TEXT DER SEITE ->
----------------------------------------

Hier in Trier sind die ersten Spuren des christlichen Glaubens in Deutschland zu finden. Hier ist die „Eingangspforte des Evangeliums auf deutschem Boden“, wie Papst Pius XII. einmal gesagt hat. Die Trierische Kirche ist schon einen langen Weg gegangen, der Glaube beginnt nicht mit dem Kommen eines neuen Bischofs. Über 100 Vorgänger habe ich im Amt des Bischofs von Trier bereits gehabt. Viele andere haben mitgewirkt, dass der Glaube hier in unserem Land, in unserer Diözese lebendig geblieben ist, durch alle Höhen und Tiefen der Geschichte hindurch. Ich möchte an dieser Stelle herzlich meinem verehrten Vorgänger, Bischof Dr. Hermann Josef Spital für seinen 20-jährigen Dienst in der Diözese Trier danken, für all das was der mit seinen Mitarbeiterinnen und Mitarbeitern geleistet hat. Nicht vergessen darf ich auch den großartigen Dienst des Diözesanadministrators Weihbischof Leo Schwarz, der zusammen mit fleißigen und einsatzfreudigen Mitarbeiterinnen und Mitarbeitern die Diözese in dieser Zwischenzeit sehr gut geleitet hat.

----------------------------------------

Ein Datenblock
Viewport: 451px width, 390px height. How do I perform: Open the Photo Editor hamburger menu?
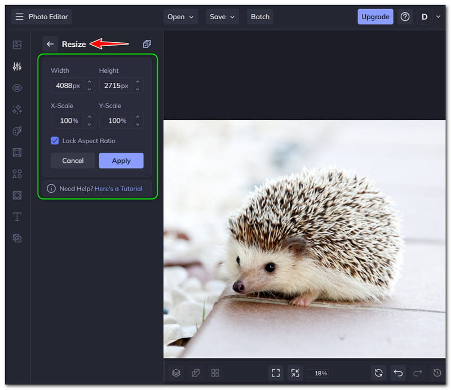(20, 17)
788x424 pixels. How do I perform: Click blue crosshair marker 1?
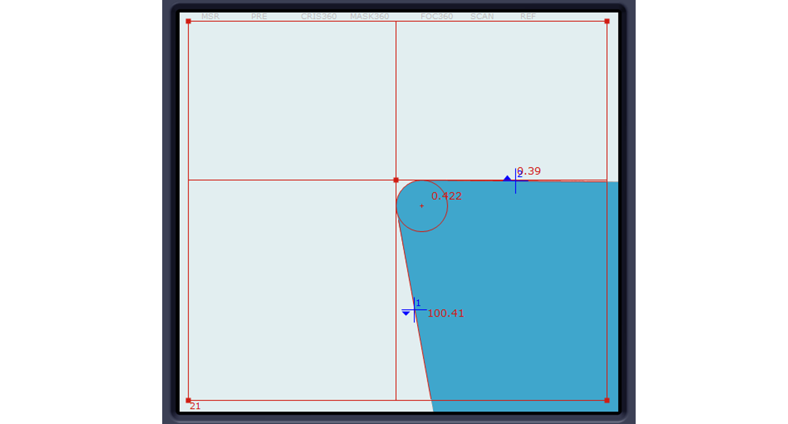pos(414,310)
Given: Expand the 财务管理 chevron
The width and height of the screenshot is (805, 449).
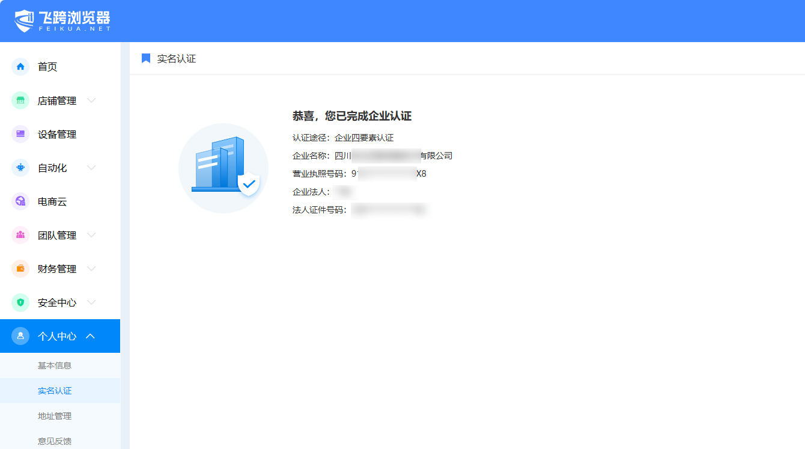Looking at the screenshot, I should 91,269.
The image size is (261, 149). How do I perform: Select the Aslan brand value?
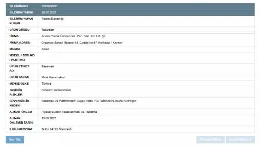(x=45, y=49)
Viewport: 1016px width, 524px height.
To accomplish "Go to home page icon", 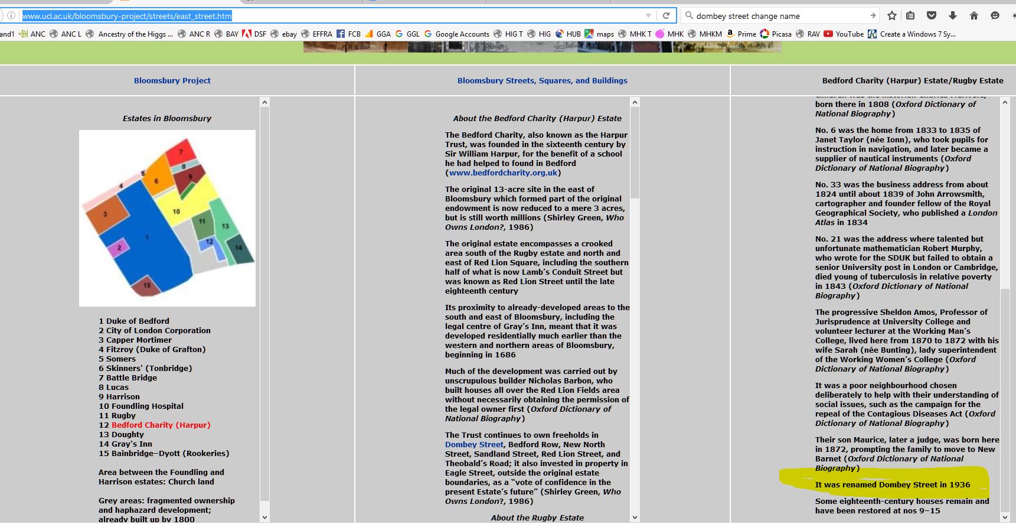I will [973, 16].
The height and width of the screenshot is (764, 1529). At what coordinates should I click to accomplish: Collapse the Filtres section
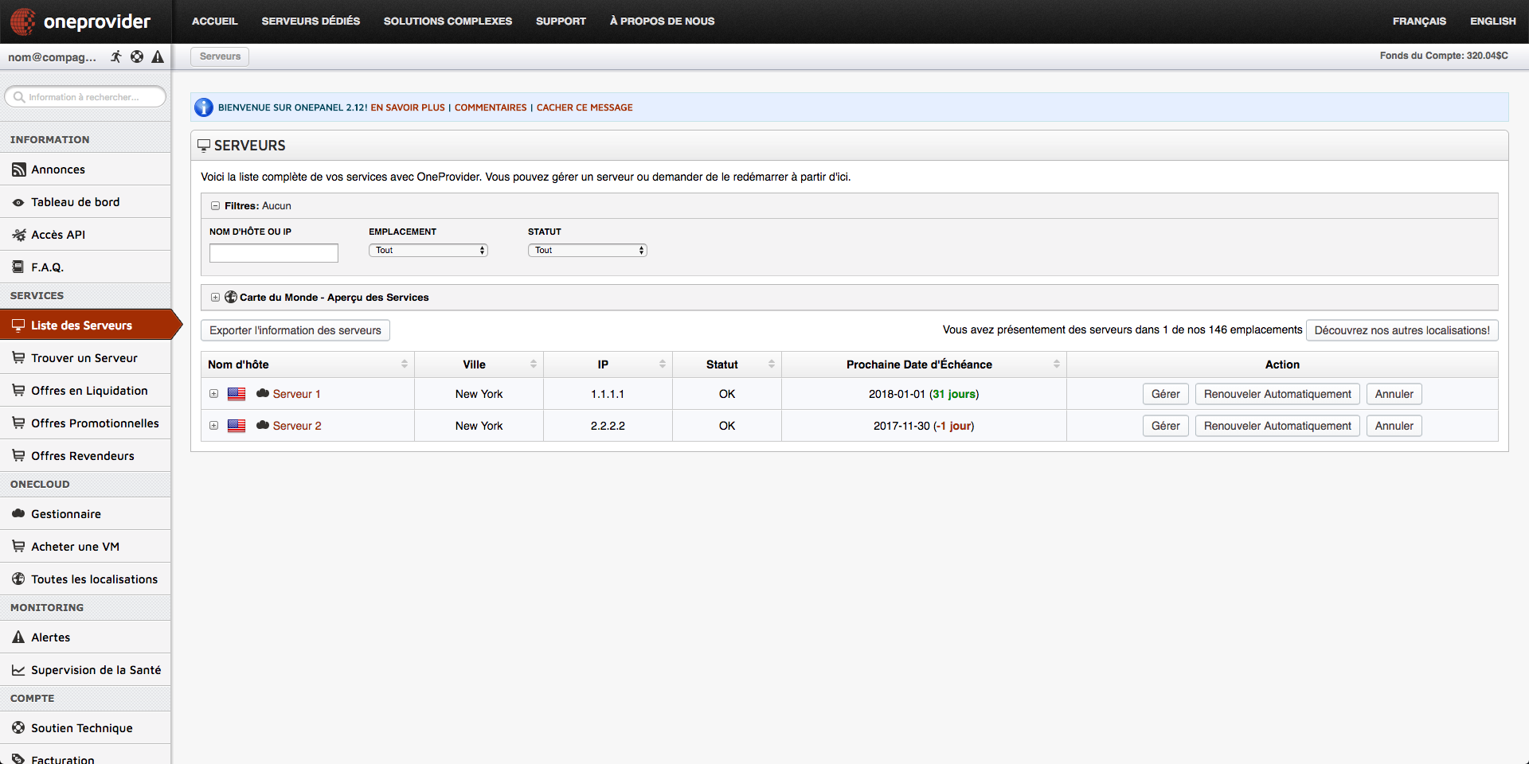[x=215, y=205]
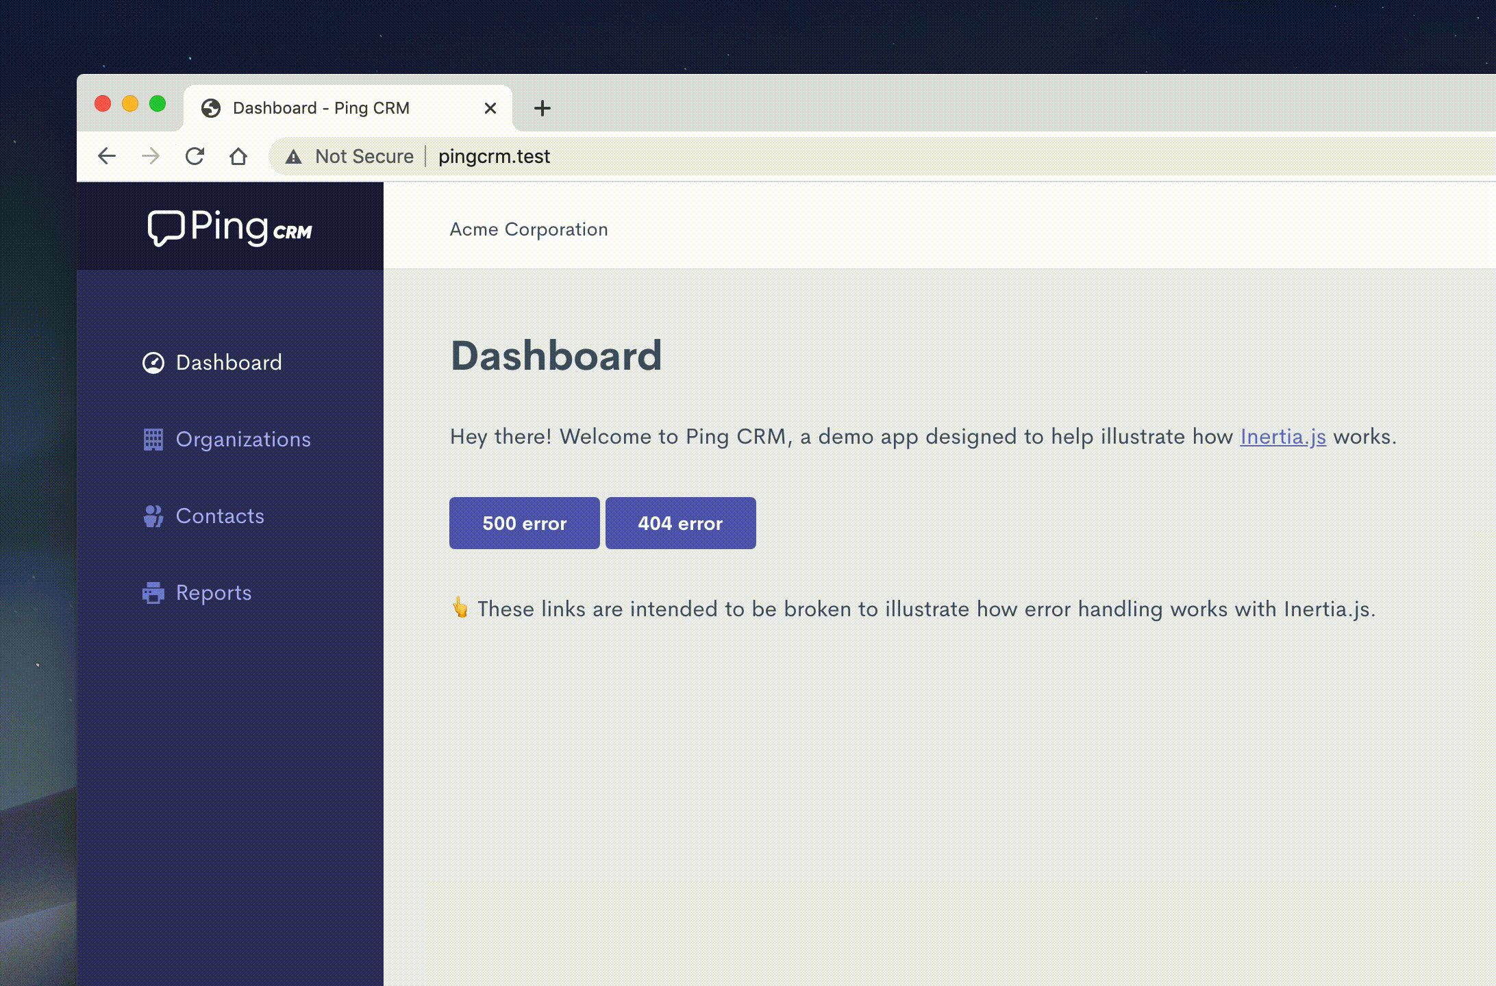Open Organizations in the sidebar menu

pyautogui.click(x=242, y=439)
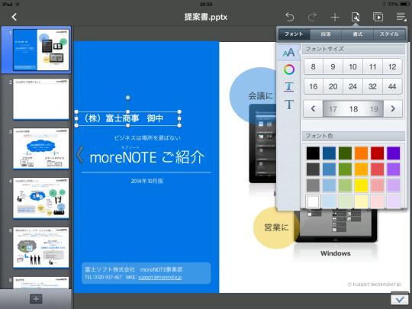Add a new slide button
The image size is (412, 309).
(x=36, y=299)
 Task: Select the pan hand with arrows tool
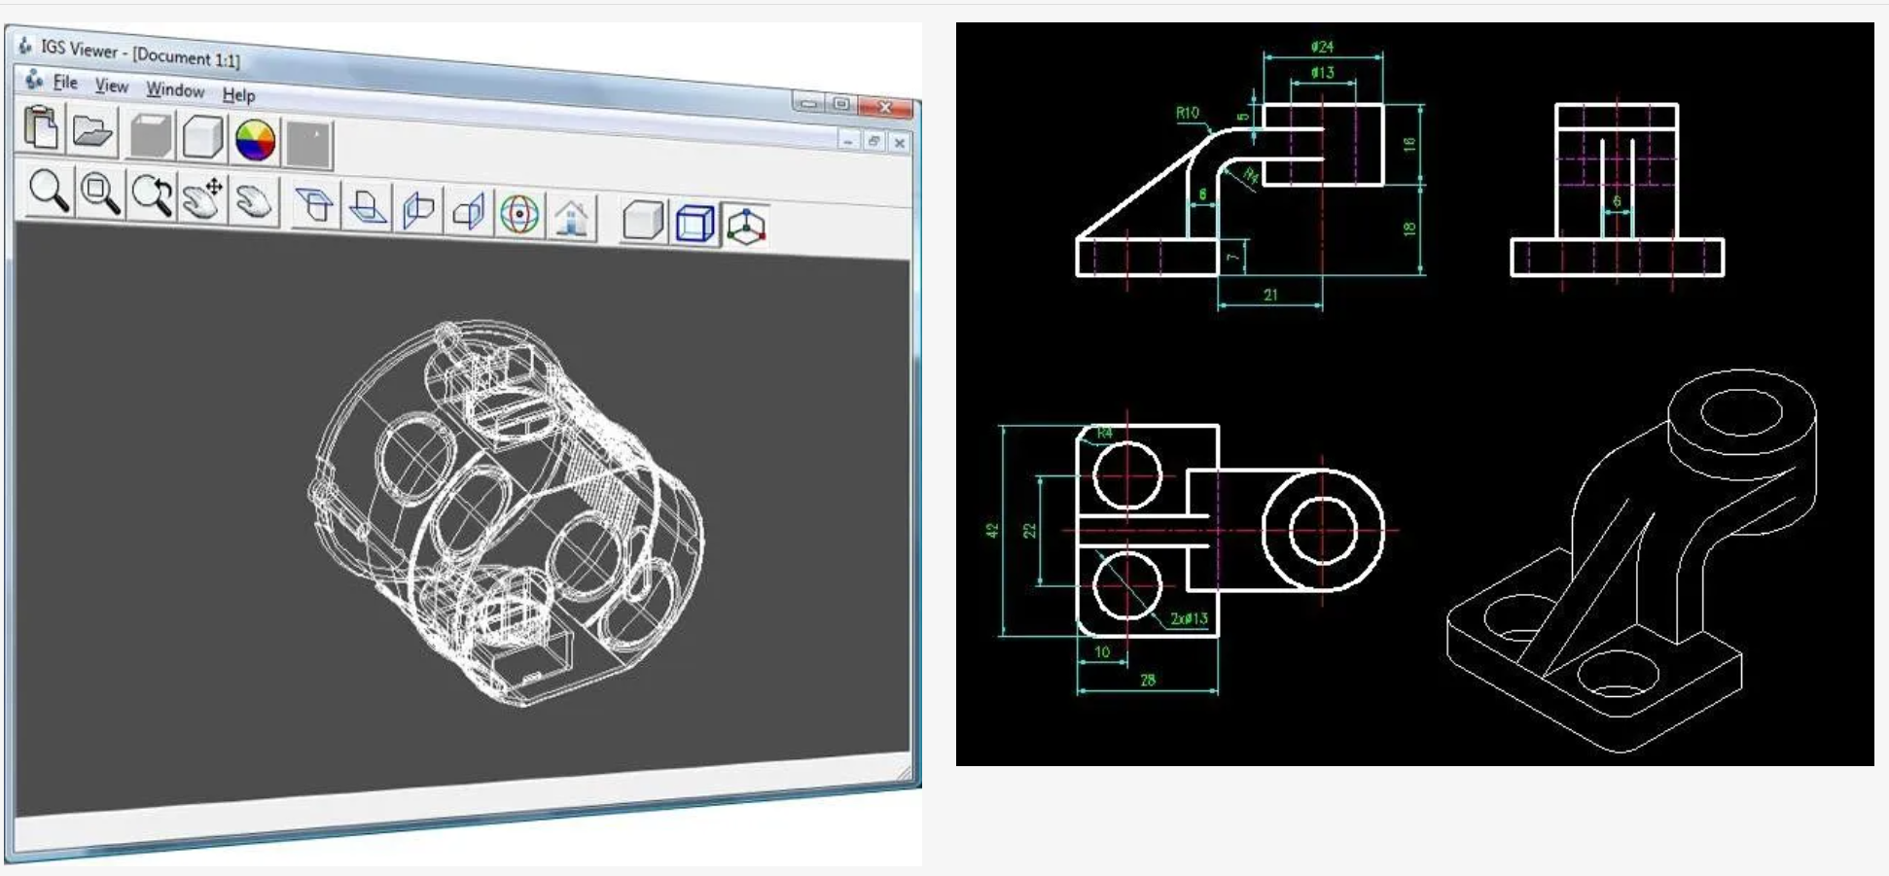(203, 199)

----------------------------------------

AUFGABEN IM ÜBERBLICK ->
1. Nenne alle Personen, die im Text über die Kirche in Trier mit Namen erwähnt werden.
2. Suche alle Zeilen der Einträge heraus, in denen das Wort "height" vorkommt, und gib jede davon wieder.
Der Text und die Einträge haben nichts miteinander zu tun.

ERGEBNISSE ->
1. Papst Pius XII., Bischof Dr. Hermann Josef Spital, Weihbischof Leo Schwarz

2.
Viewport: 451px width, 390px height. How do I perform: Open the Photo Editor hamburger menu?
The width and height of the screenshot is (805, 449).
Viewport: 1016px width, 524px height.
The height and width of the screenshot is (764, 1529). At what coordinates should I click to accomplish: Collapse the Filtres section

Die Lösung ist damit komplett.